SUPPLIED MATERIAL Start Marker

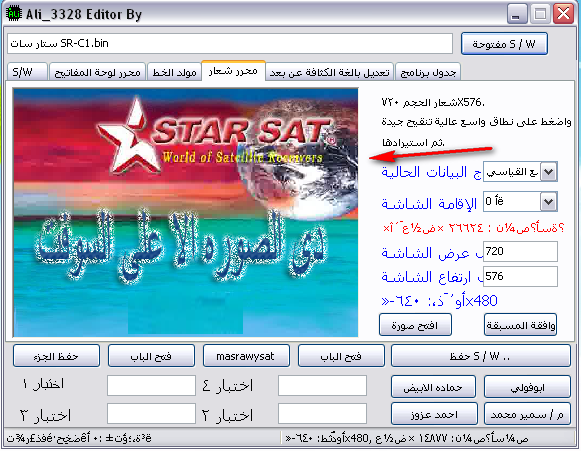Click the Star Sat logo preview image

[x=186, y=212]
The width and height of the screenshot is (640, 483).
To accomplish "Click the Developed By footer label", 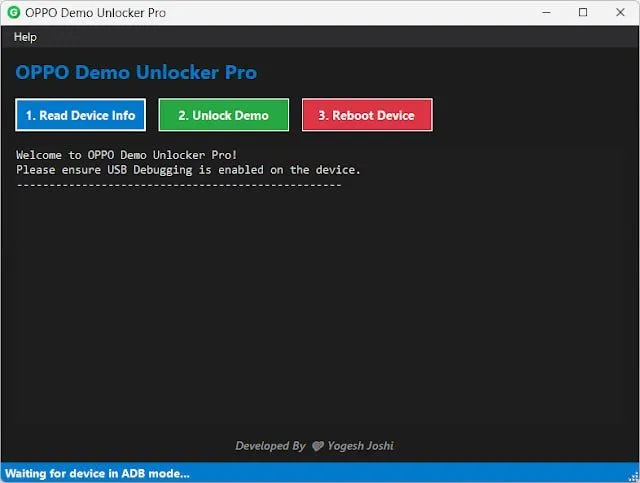I will 270,446.
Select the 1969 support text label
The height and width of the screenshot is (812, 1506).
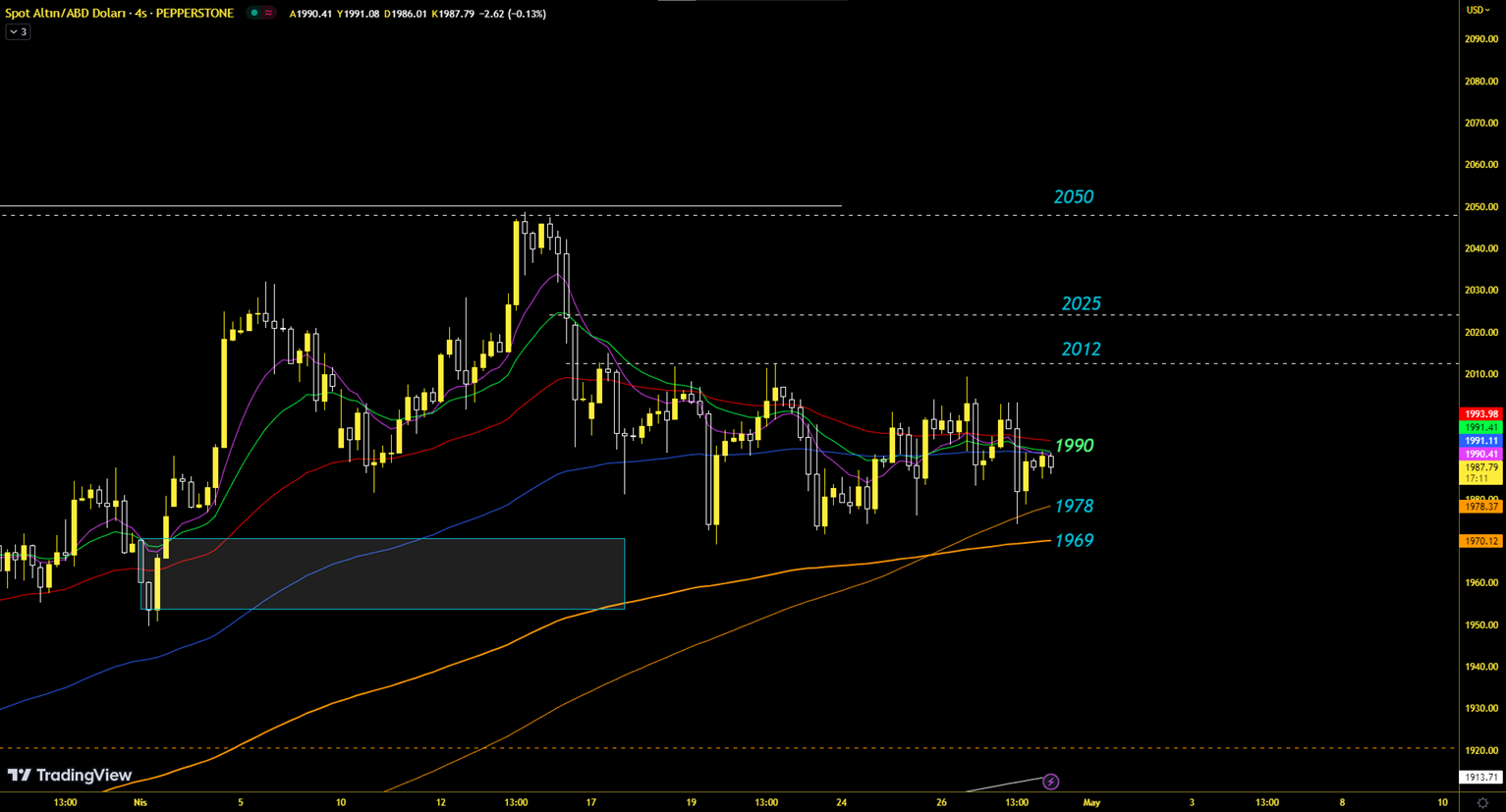[1073, 541]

SUPPLIED MATERIAL End Marker

ASSIGNMENT: Can you quote exactly, and only, the lines from the one containing "Select the 1969 support text label" through the last line of the records above, keeping both ends and leaving out any pictures?

COMPLETED EXERCISE:
Select the 1969 support text label
The height and width of the screenshot is (812, 1506).
[1073, 541]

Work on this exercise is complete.